The same procedure can now be applied to estimate bloom dates for historically simulated scenarios.

# Bloom for past simulated scenarios ####
# Load the historical simulated scenarios
temps_past_scenarios <- load_temperature_scenarios("data",
                                    "Bonn_hist_scenarios")

# Create a single dataset for all the simulated years
temps_past_scenarios <- bind_rows(temps_past_scenarios,
                                  .id = "Scen_year")

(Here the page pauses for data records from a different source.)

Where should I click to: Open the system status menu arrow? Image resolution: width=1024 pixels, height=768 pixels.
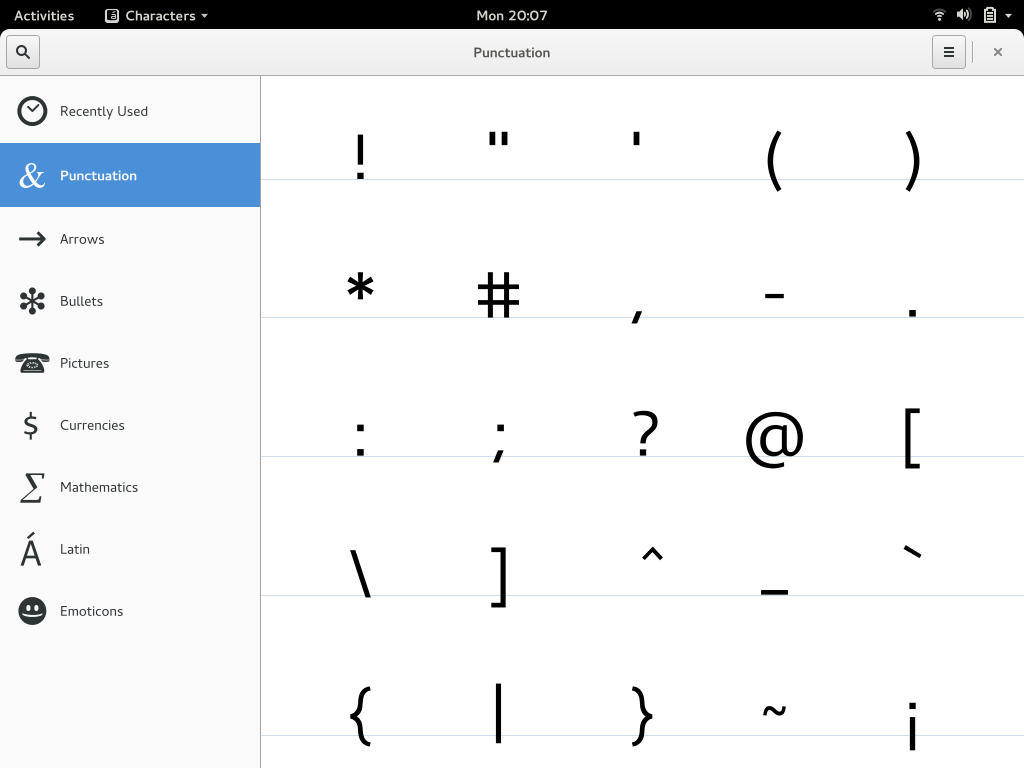tap(1008, 15)
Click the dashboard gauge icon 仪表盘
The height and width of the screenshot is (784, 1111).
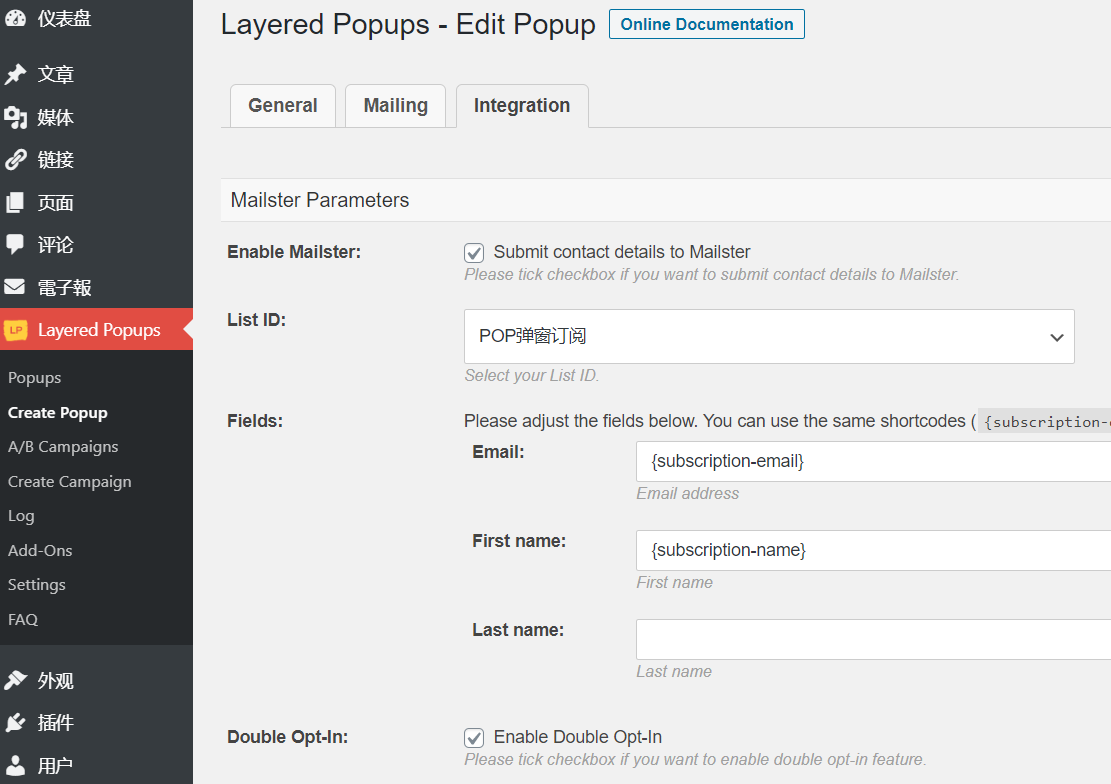[16, 18]
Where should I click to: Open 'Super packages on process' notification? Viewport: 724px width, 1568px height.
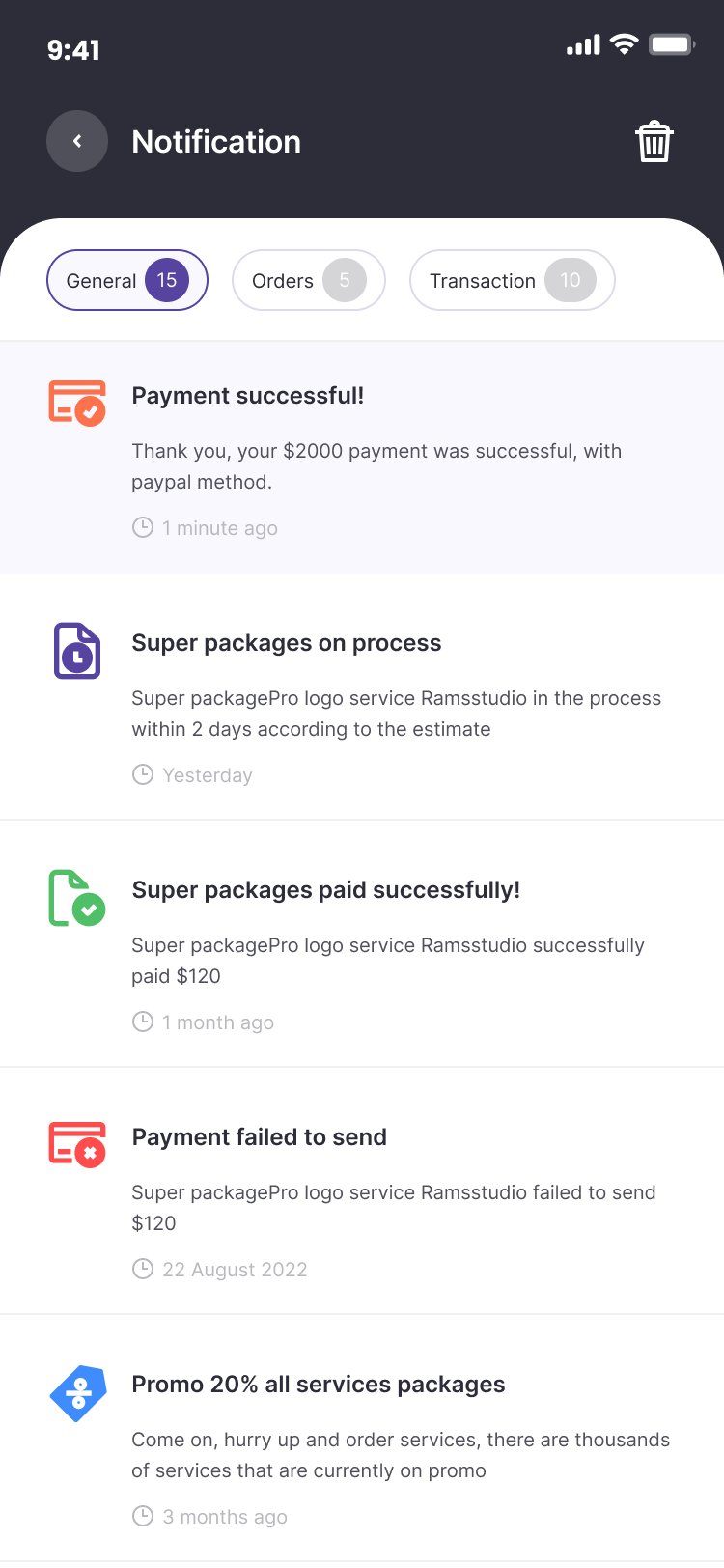287,643
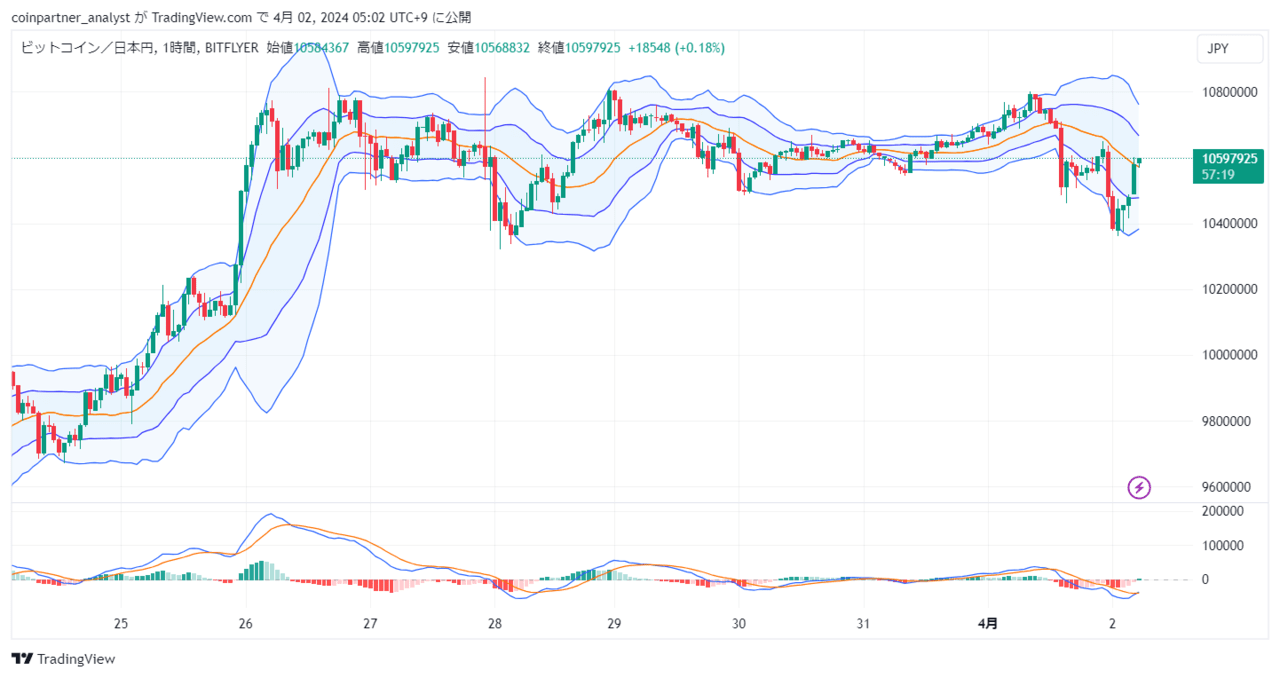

# Make a primer dataset to allocate the results of the bloom projection
simulated_bloom <- temps_past_scenarios %>% 
  group_by(Scen_year, Year) %>% 
  summarise(Pheno = NA)

# Define the scenario years to be used in the loop
scen_years <- unique(simulated_bloom$Scen_year)

# Implement the for loop
for (scen_year in scen_years){
  
  # Subset a temporary data frame according to scenario and climate model
  temp_df <- filter(temps_past_scenarios, 
                    Scen_year == scen_year)
  
  # Generate hourly temperatures in the temporary data frame
  temp_df <- stack_hourly_temps(temp_df,
                                latitude = 50.4)
  
  # Define the saeasons to be used for predicting the phenology
  temp_seasons_list <- genSeasonList(temp_df$hourtemps, 
                                     mrange = c(9, 7), 
                                     years = c(2002 : 2101))
  
  # Change the names of the list of seasons to be used as index in the next for loop
  names(temp_seasons_list) <- 2002 : 2101
  
  # Implement a for loop that runs over the list of seasons to estimate the bloom date using the parameters fitted by the
  # model
  for (i in 1 : length(temp_seasons_list)){
    
    # Add the bloom date to the primer data set
    simulated_bloom[simulated_bloom$Scen_year == scen_year & 
                      simulated_bloom$Year == names(temp_seasons_list)[i], 
                    "Pheno"] <- 
      PhenoFlex_GDHwrapper(temp_seasons_list[[i]],
                                                                                                            params)
  }
}

write.csv(simulated_bloom, "data/frost_simulated_bloom.csv", row.names = FALSE)

A plot will now be created to illustrate likely bloom dates for historical and future scenarios, incorporating calibration data for the PhenoFlex model. Since the two datasets have different axes, the plotting process is complex and follows these steps:

  1. Generate a violin plot for simulated bloom data from past scenarios.

  2. Extract x and y axis limits using layer_scales().

  3. Create a density plot of calibration data (distinguishing between historical and experimental data) and extract its data using ggplot_build().

  4. Convert the extracted density data into numeric values that align with the year axis from the first plot.

  5. Add this density data to the initial plot using geom_ribbon().

  6. Plot future bloom data separately.

  7. Merge both plots using the patchwork package.

  8. Save the final plot as an image with ggsave().

Despite necessary adjustments and challenges in aligning both datasets, the resulting visualization effectively presents the intended comparison.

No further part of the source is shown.